Le chef de l’ONU a estimé que les Etats membres n’étaient pas encore prêts à affronter ces changements qui affecteront leurs populations.

Selon lui, pour y faire face, il faut investir massivement dans l'éducation. Il faut également de nouvelles politiques de protection sociale pour aider ceux qui sont affectés de manière négative par les transformations technologiques. « Nous devons mobiliser les gouvernements et tous les acteurs comme jamais auparavant », a dit M. Guterres.

Le Secrétaire général s’est félicité de l'appel de la Commission mondiale de l’OIT sur l'avenir du travail - coprésidée par le Président de l'Afrique du Sud et le Premier ministre de la Suède - en faveur d'une approche centrée sur les êtres humains et qui redynamise le contrat social à l'ère numérique.

« Alors que l’économie numérique opère dans un monde sans frontières, plus que jamais, les institutions internationales doivent jouer un rôle vital dans l’avenir du travail que nous voulons », a déclaré M. Guterres.

La Présidente de l’Assemblée générale des Nations Unies, Maria Fernanda Espinosa, a rappelé pour sa part que plus de 40 millions de personnes sont aujourd'hui victimes de formes modernes d'esclavage et que 190 millions de personnes sont au chômage, dont un tiers de jeunes. Les travailleurs pauvres sont 300 millions à travers le monde, dont la moitié sont des jeunes. Et deux milliards environ de personnes travaillent dans le secteur informel, souvent sans protection sociale.

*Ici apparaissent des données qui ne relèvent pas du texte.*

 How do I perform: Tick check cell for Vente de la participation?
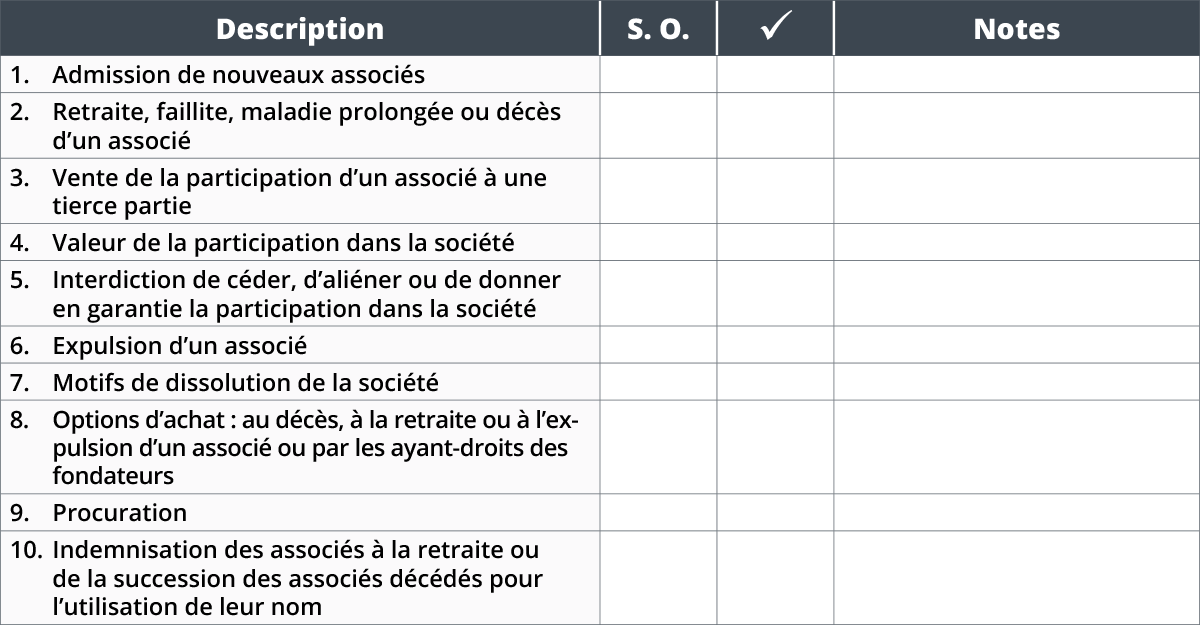(x=775, y=191)
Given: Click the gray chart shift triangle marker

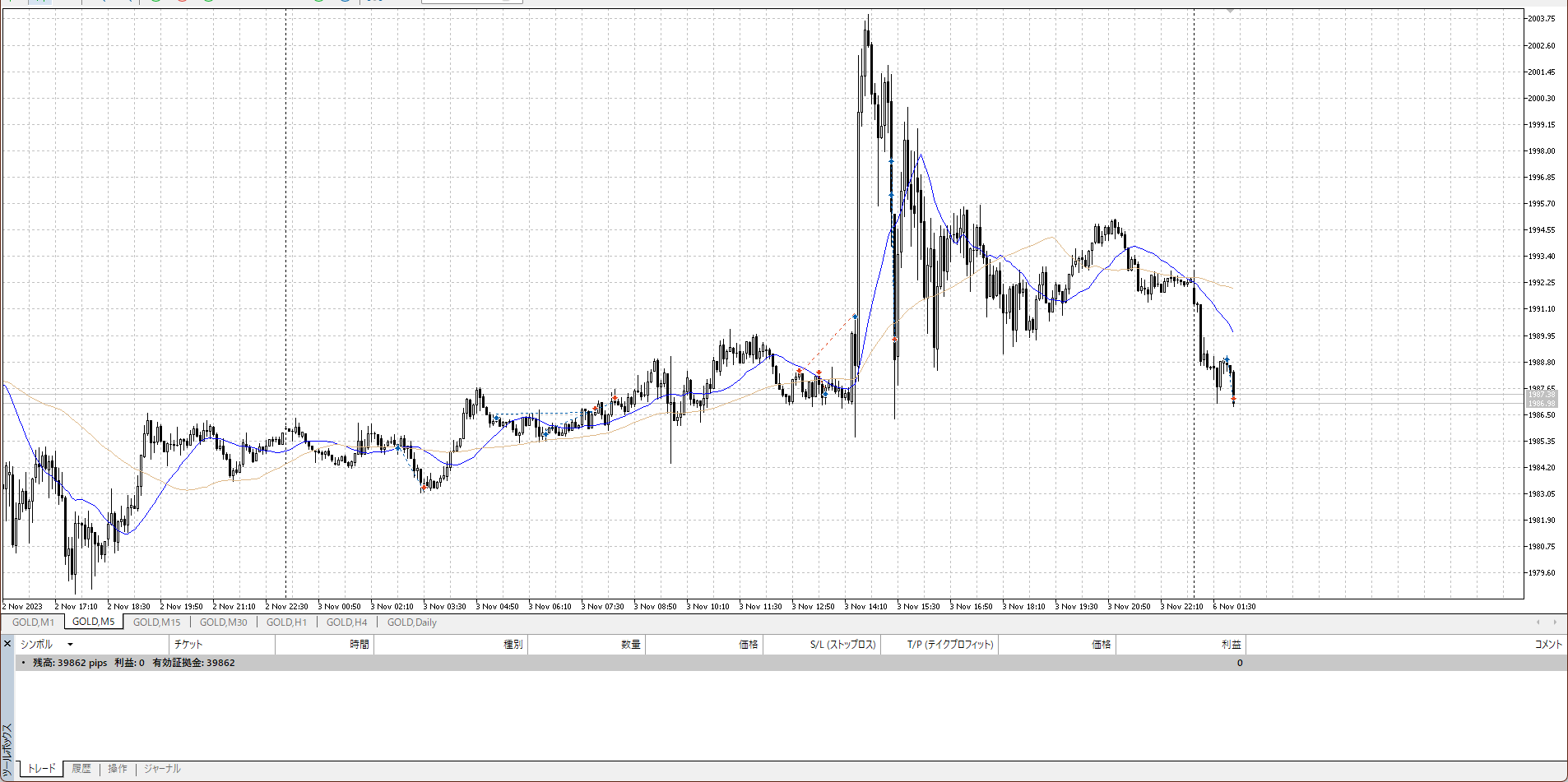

« C'est dans ce contexte que nous devons atteindre l'objectif de développement durable 8. Le travail décent est au cœur de nos efforts pour lutter contre la pauvreté et les inégalités », a dit Mme Espinosa. « Il est essentiel de ne laisser personne de côté, d'autonomiser les femmes, les jeunes, les minorités, les peuples autochtones et les personnes handicapées ».

La célébration du centenaire a eu lieu à la veille de la date anniversaire de la création de l’OIT. C’est en effet le 11 avril 1919 que fut adoptée la Constitution de l’OIT par la Conférence de paix de Paris, organisée à la fin de la Première guerre mondiale.

La cérémonie devait être suivie d’une série de discussions de haut niveau sur l’avenir du travail.

Une campagne sur les réseaux sociaux intitulée #myFutureofWork, qui invite des jeunes à partager leurs visions personnelles de l’avenir du travail, a également été lancée par le Directeur général de l’OIT, Guy Ryder, et l’Envoyée du Secrétaire général de l’ONU pour la jeunesse, Jayathma Wickramanayake.